Click's suggestions always sound not just problem solving, but FUN too. "Look at That" is another training game Click has mentioned in several threads. It's a redirect/refocus/reward plan that might be useful. "You Win a Prize" might apply, too. (Thanks Click for the fun just thinking of how to use these.)


I wonder if there's any chance that your dad might even get intrigued by some unexpected approaches to this.


Wishing success for all of you


----------



## lily cd re (Jul 23, 2012)

Johanna said:


> Sometimes just spraying them in the face with plain water and saying "Quiet" works.


Actually Lily just thought that was funny and if there was enough water she would try to drink it.


----------



## Charmed (Aug 4, 2014)

Another spray additive was vinegar, which our Airedale loved. We had to switch to Listerine, the original, nasty one to have any impact on her. Airedales are strong-willed.


----------



## lily cd re (Jul 23, 2012)

I have vinegar in a spray bottle to use under very select circumstances. I use if full strength. If you use vinegar or listerine make sure you get it directly into the dog's mouth only. If it accidentally gets in the dog's eyes that is really really a bad mistake and painful.


----------



## ericwd9 (Jun 13, 2014)

My take on this is that it could be easier to train the father than the dog. Teach the dog endearing tricks like fetching your dads slippers.


Eric.


----------



## Viking Queen (Nov 12, 2014)

lily cd re said:


> Actually Lily just thought that was funny and if there was enough water she would try to drink it.
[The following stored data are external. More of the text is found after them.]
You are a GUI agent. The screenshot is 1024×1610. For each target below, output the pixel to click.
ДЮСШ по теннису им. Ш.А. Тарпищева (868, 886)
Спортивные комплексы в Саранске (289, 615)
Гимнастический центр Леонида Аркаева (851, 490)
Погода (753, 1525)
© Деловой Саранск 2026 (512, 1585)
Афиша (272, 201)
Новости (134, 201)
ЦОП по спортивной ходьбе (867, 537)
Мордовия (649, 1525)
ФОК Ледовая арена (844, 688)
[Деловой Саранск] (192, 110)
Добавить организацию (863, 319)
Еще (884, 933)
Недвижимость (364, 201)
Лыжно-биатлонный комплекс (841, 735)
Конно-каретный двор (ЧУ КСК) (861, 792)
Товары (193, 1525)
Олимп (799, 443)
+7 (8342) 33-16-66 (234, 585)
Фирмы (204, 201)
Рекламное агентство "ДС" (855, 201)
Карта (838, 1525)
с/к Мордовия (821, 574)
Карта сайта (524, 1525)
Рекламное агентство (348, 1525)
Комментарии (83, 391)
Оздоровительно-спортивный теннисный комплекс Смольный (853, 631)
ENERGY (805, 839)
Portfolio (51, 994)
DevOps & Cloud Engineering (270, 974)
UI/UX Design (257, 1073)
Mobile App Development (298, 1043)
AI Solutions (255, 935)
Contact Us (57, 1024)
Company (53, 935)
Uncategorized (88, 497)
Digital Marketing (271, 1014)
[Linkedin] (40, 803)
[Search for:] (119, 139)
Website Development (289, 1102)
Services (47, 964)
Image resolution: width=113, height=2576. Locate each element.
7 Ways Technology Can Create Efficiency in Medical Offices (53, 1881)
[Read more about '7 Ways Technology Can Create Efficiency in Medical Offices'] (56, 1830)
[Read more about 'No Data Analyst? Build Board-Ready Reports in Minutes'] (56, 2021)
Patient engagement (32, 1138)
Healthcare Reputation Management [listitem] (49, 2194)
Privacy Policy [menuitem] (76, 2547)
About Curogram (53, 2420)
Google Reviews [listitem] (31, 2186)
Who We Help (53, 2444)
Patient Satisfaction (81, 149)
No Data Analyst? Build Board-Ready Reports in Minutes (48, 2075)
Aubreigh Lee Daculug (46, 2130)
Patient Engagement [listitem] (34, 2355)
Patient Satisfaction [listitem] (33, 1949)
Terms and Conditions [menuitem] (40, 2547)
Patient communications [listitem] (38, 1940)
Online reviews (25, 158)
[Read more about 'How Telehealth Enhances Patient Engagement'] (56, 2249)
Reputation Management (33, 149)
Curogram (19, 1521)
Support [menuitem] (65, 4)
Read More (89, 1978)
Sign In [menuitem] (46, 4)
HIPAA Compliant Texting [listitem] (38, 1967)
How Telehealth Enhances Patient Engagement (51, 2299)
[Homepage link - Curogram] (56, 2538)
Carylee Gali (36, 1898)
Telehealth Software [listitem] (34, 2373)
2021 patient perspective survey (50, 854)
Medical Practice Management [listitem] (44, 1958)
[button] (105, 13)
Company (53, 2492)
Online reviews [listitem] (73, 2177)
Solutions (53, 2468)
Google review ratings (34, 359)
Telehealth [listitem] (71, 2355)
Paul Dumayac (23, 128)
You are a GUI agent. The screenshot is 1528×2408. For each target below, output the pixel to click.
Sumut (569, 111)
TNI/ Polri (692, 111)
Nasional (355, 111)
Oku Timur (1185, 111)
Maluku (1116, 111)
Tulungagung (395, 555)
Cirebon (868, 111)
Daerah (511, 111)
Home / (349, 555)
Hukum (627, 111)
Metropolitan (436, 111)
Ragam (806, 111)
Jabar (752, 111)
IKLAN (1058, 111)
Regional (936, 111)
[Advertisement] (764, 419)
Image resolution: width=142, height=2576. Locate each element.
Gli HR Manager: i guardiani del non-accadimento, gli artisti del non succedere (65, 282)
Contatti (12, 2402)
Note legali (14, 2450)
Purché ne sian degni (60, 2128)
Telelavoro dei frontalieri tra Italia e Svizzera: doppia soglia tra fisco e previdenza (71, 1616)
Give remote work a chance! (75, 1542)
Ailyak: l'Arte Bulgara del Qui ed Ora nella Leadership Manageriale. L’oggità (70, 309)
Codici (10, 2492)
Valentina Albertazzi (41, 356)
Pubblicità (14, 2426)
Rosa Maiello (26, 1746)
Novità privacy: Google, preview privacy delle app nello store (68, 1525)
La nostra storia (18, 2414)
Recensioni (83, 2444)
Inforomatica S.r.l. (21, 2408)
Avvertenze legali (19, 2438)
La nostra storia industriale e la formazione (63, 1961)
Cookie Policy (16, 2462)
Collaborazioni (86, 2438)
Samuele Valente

Oh, gosh, both Iris and Poppy would come running toward the spray bottle.....lips all puckered up for a drink from the bottle. Well, at least that stopped the barking. It was especially funny with Iris as she also scrunched up her eyes to keep the water put of her eyes....she sure was silly, and silent too! 

We did the spray water bottles in puppy training class and Iris was entertainment for the class.....the other dogs shrank away from the spray while Iris ran towards it, eyes squinched closed and lips puckered up!


----------